§ TAREFAS DO EXERCÍCIO
[1] Com base no texto sobre as editoras parceiras, explique em uma a três frases por que motivo o livro «Em Busca do Tintin Perdido» é considerado adequado para uma bedeteca.
[2] Escreva a continuação do texto sobre as editoras parceiras, começando logo após a última frase apresentada.

§ EXCERTO DO TEXTO
========================================================================
Algumas destas editoras são já nossas parceiras neste objectivo.
Já aderiram, portanto, a este desafio.
E porque consideramos que nada melhor do que a visão do editor, pedimos aos seus responsáveis que escolhessem uma peça — um livro — de entre aqueles que doaram e que desenvolvessem num curto texto aquilo que lhes parece de realçar nessa publicação.

Deixamos aqui alguns dos testemunhos já produzidos:

Para uma “bedeteca” é fundamental existir algum conteúdo que seja meta-conteúdo de BD, reflexão sobre a BD ou mesmo, reflexão sobre as reflexões sobre a BD. E quando esse conteúdo vem sob forma ele próprio de BD, melhor ainda! “Em Busca do Tintin Perdido”, do brasileiro Ricardo Leite”, que editámos no nosso país, é exactamente isso, uma viagem semi-autobiográfica pela vida, pelas experiências, pela imaginação do autor, reflecte sobre uma vida a reflectir sobre BD, as suas personagens, autores e obras. E para mais, magnificamente desenhado, um livro que faz surgir o panorama da BD das últimas décadas de uma maneira tremendamente viva.
========================================================================
§ DADOS REGISTADOS
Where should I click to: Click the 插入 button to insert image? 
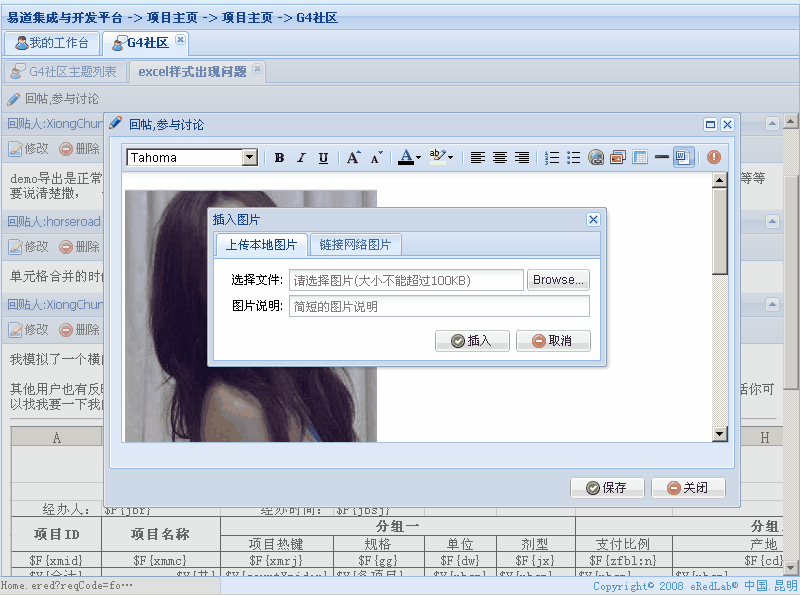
========================================================================
§ RESPOSTAS DO EXERCÍCIO
[1] Uma bedeteca precisa de conteúdo que reflita sobre a BD, e este livro é precisamente isso, apresentado ele próprio em forma de BD: uma viagem semi-autobiográfica que reflete sobre personagens, autores e obras de BD. Além disso, é magnificamente desenhado e faz surgir de forma tremendamente viva o panorama da BD das últimas décadas.

[2]
—José Hartvig de Freitas, A Seita


Livro: L’Orso Borotalco e la Bambola nuda italiana.
Este livro obedece a um ritmo sequencial de 4, 3 e 1 imagem, pontuado por diálogos entre um jarro e um copo ao longo do arco de um dia, segundo uma linguagem entre a banda desenhada e o cartoon.

—Diniz Conefrey, Quarto de Jade


Escolho o “Cantiga d’Erasmo”.
Este fanzine foi elaborado no outono de 2018, por ocasião de ter sido artista convidada na YCON Paris desse mesmo ano. Não querendo aparecer sem algo inédito, elaborei uma história curta sobre dois estudantes de erasmus em viagem de fim-de-semana que se perdiam do seu grupo. Os dois rapazes têm agora de voltar sozinhos para a cidade onde se encontram a estudar, descobrindo coisas que têm em comum e partilhando algumas dores pelo caminho. Foi auto-publicada por mim em inglês e português. O fanzine recebeu posteriormente uma menção de bronze no 13th Japan International Manga Award em 2020.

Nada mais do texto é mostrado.